I. T. : son but est de faire régner la charité et l’esprit d’amour au sein de la société islamique car, étant une obligation, l’intention de la verser aux pauvres doit précéder l’action du versement. Il est dû par tout musulman libre, majeur, possédant ses facultés mentales et ayant un revenu minimum fixé par la loi islamique, excédant ses besoins et libre de toute dette. Ce revenu imposable doit être en la possession de son propriétaire durant la période d’une année.

Les Echos : Peut-on savoir son importance dans la communauté musulmane ?

I. T. : Dieu a créé les hommes et a rendu les uns riches et les autres pauvres. Il a ordonné à tous de vivre dans la coopération et la solidarité, en exigeant des riches le versement d’une part de leurs biens aux indigents, et en exigeant de ces derniers le déploiement de leurs efforts au service des riches, en vue de réaliser leurs intérêts réciproques. Aussi, l’islam ne prélève qu’une part minime (appelée zakât) sur les richesses, au profit des déshérités, pour barrer le chemin à la haine et à la rancœur. Donc, vous voyez que la zakât est un facteur de cohésion, de solidarité et d’entraide entre tous les musulmans.

Les Echos : A qui revient la zakât ?

I. T. : Dieu a nommément cité 8 personnes à qui la zakât est destinée. Les pauvres, les plus démunis (missikine), les collecteurs de la zakât, les nouveaux adhérents à l’islam, les esclaves musulmans, ceux qui n’ont d’autres préoccupations que la promotion de l’islam (maîtres coraniques, imams, muezzins, etc.) et enfin la zakât peut être investie dans les travaux de l’islam comme la réparation des mosquées, la plantation d’arbres, la construction des puits…
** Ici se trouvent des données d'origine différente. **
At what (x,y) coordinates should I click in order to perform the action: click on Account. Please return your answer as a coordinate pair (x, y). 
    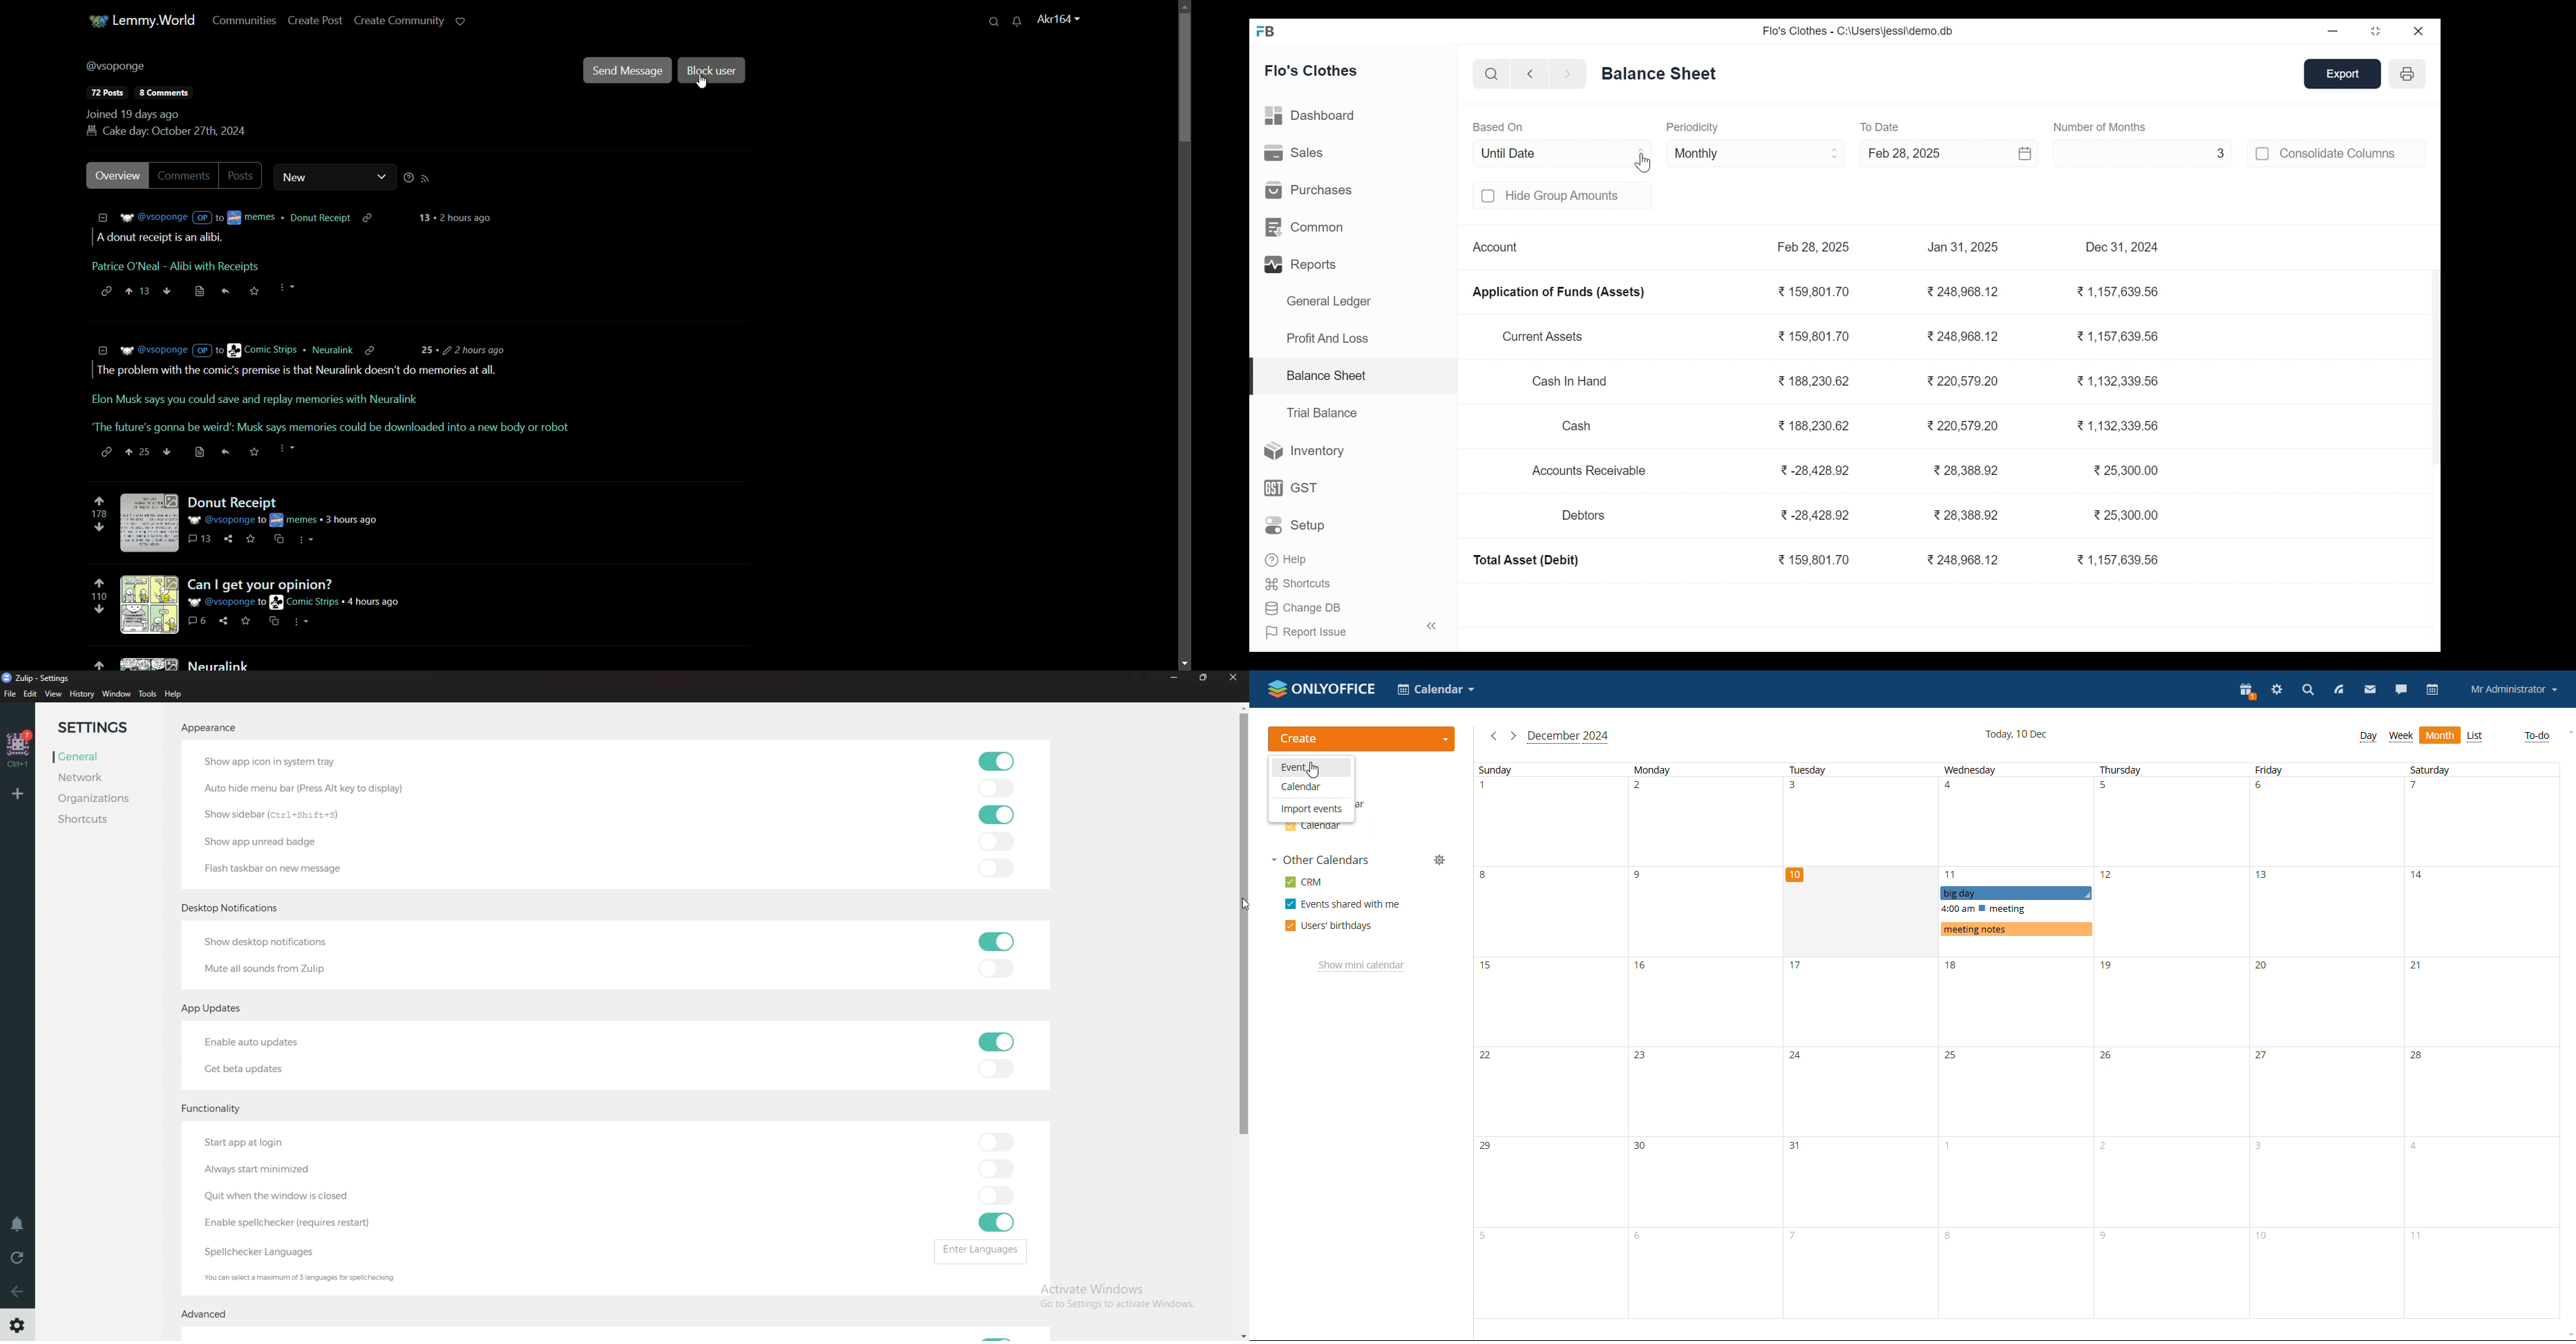
    Looking at the image, I should click on (1497, 248).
Les Echos : Comment prélève-t-on la zakât ?

I. T. : La zakât étant un droit financier imposé par Dieu, tout musulman imposable, doit s’en acquitter au profit des nécessiteux. Ainsi, celui qui possède l’équivalent de 20 grammes d’or ou 200 grammes d’argent pur doit s’acquitter de la zakât. A titre d’exemple, le propriétaire de ces métaux doit les convertir en monnaie locale et sur tous les 1000 francs, on prélève 25 francs comme zakât. La zakât est prélevée aussi sur les récoltes (mil, riz, maïs, etc.) quand l’ensemble des récoltes équivaut à 300 kg. Dans ce cas, sur toutes les 10 mesures, une mesure constitue la zakât. En ce qui concerne les animaux, celui qui a 5 têtes de chameaux doit donner un petit ruminant comme zakât, lorsqu’il en a 9, il doit en donner 2. Celui qui a 30 bovins, donnera un veau de 4 ans et celui qui a 40 ovins/caprins doit en donner 1. C’est pour vous dire que c’est Dieu même qui s’est occupé du prélèvement de la zakât.
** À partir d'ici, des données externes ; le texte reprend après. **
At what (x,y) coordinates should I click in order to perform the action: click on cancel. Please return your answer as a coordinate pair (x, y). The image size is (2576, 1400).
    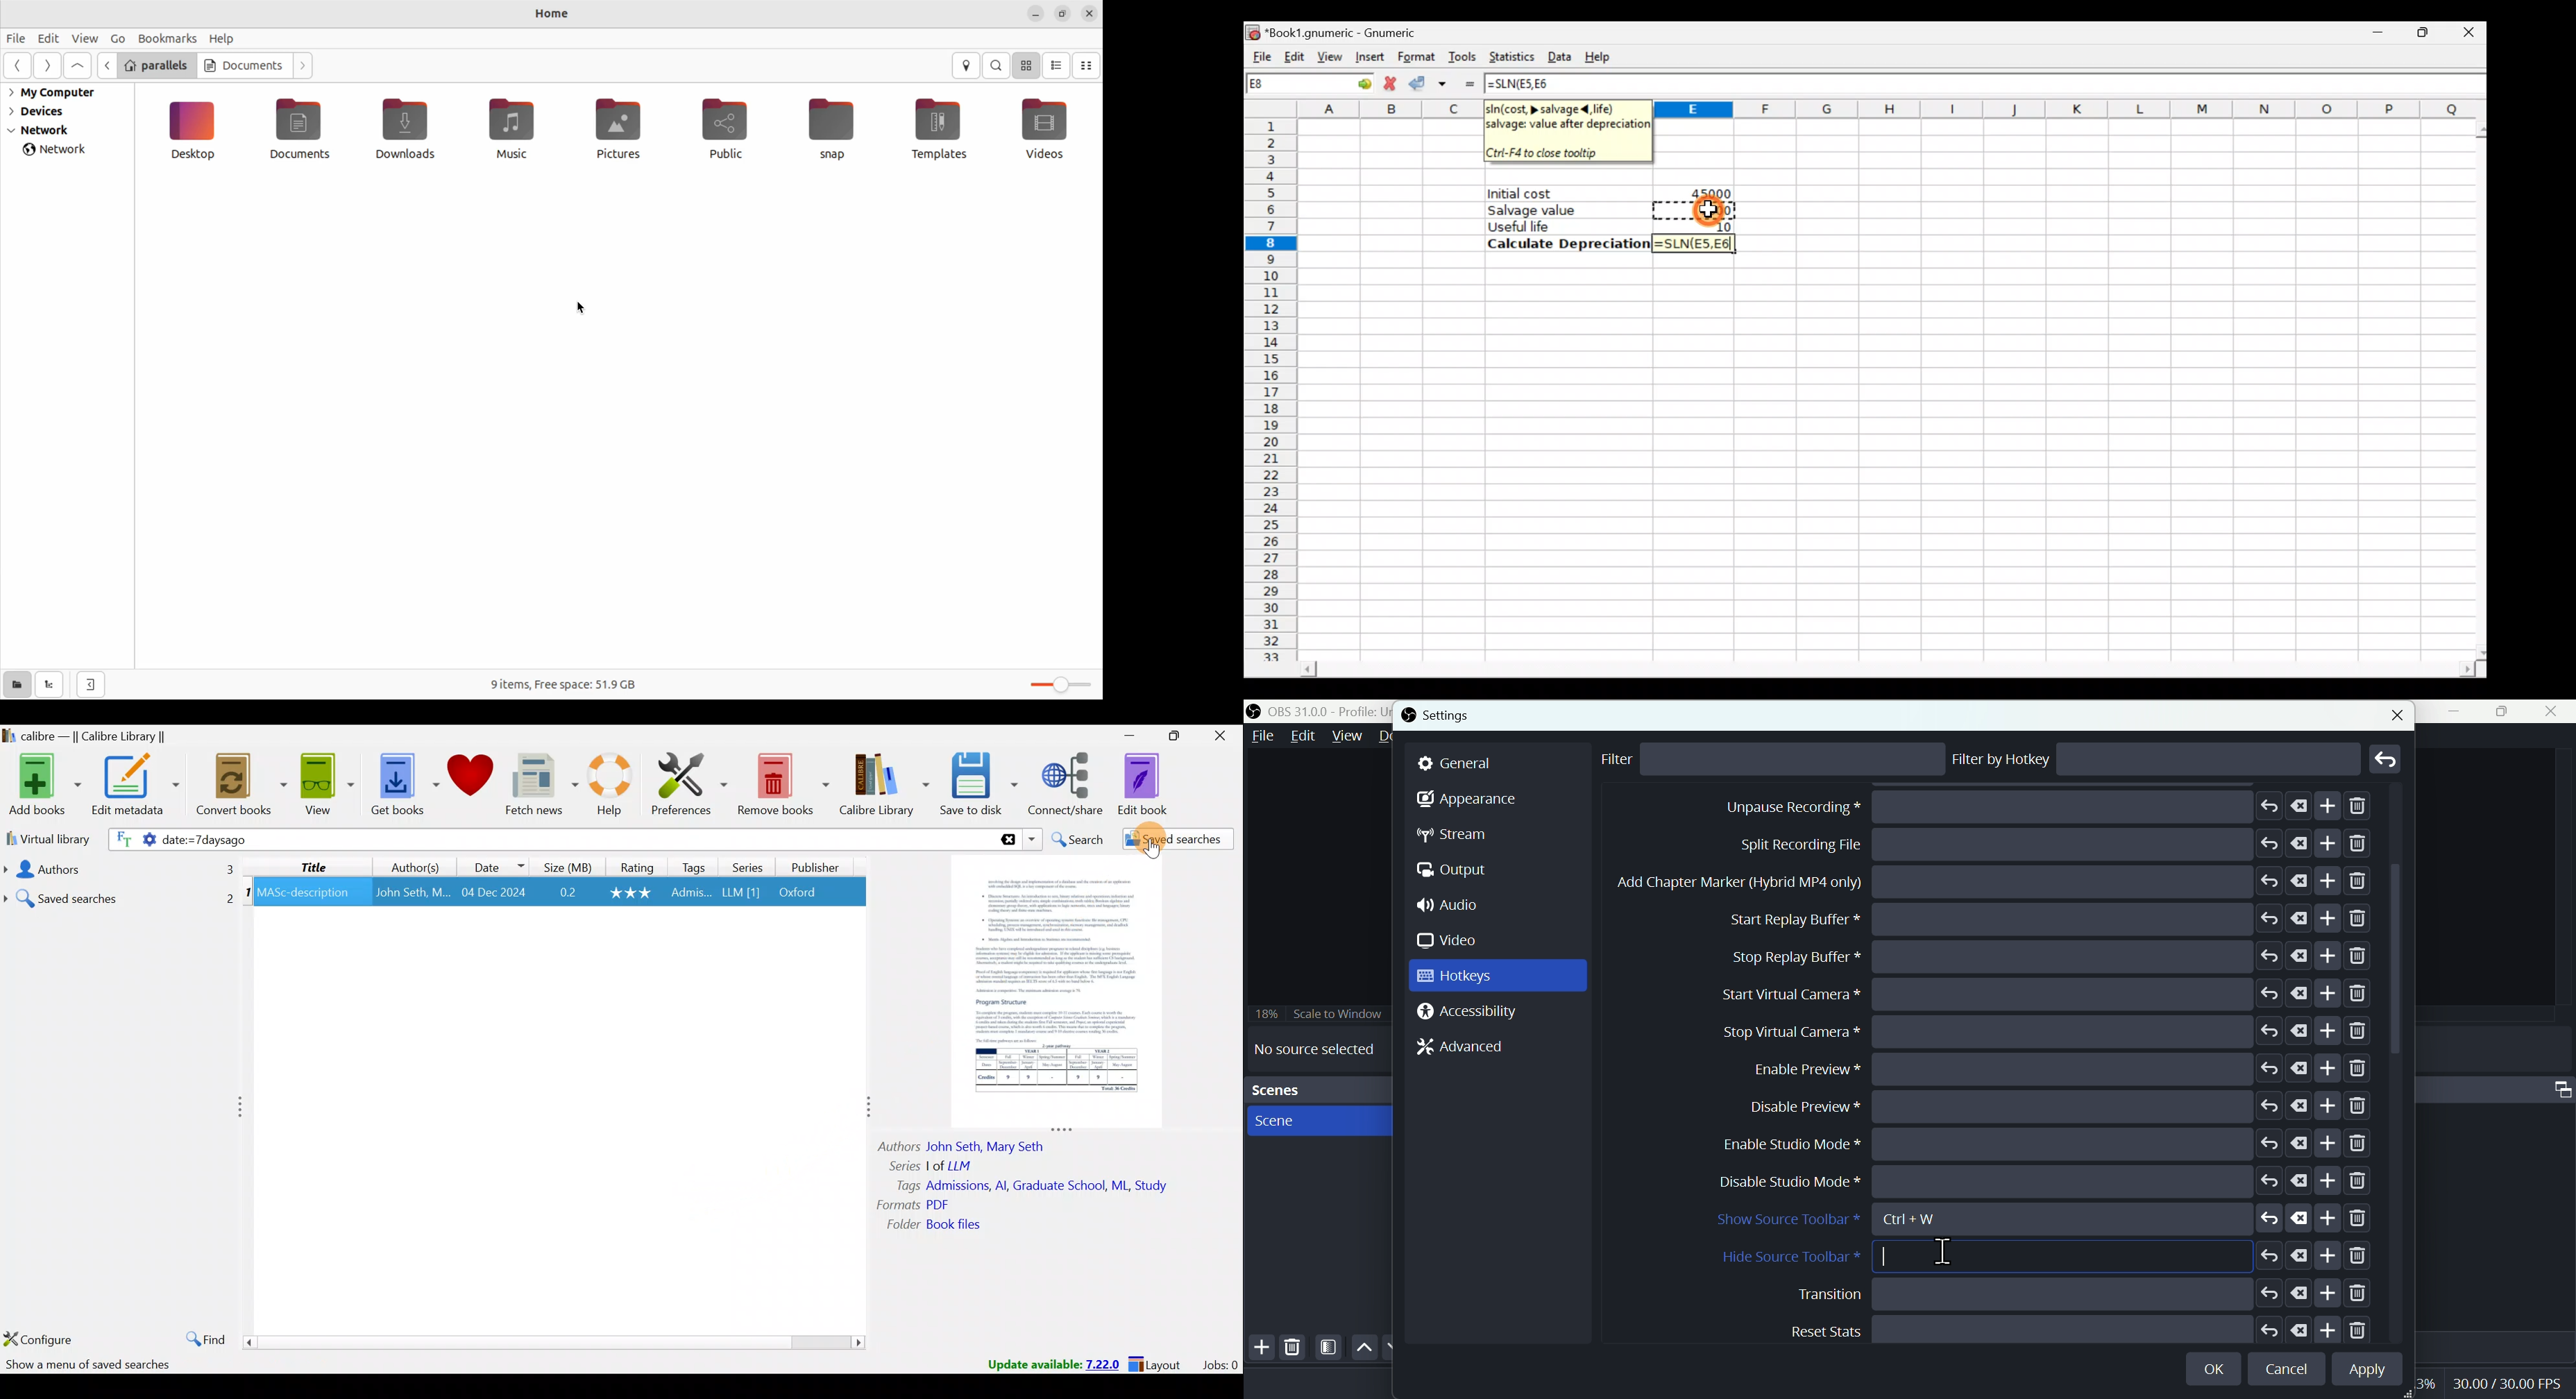
    Looking at the image, I should click on (2289, 1370).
Les Echos : Et quel est le châtiment réservé à ceux qui ne s’acquittent pas de la zakât ?

I. T. : Ceux qui ont des biens qu’ils tiennent de la générosité de Dieu doivent s’acquitter de la zakât conformément au Coran, sinon ils s’exposent au malheur, à la faillite, à beaucoup d’autres problèmes. Au jour du Jugement dernier, ils répondront devant l’Eternel.

Les Echos : Quelle est la différence entre la zakât et la « zakât el fitr » ?

I. T. : Il ne faut pas confondre les deux. La zakât est une prescription de Dieu. Autrement dit, c’est une obligation pour les nantis. Quant à la zakât el fitr, c’est une sunna du prophète qui se fait par celui qui a observé le jeûne pendant les 30 jours du ramadan. Elle peut compenser les péchés commis pendant le jeûne. Elle permet aussi de venir en aide aux pauvres. Le bienfait n’est jamais perdu. Dieu saura nous récompenser.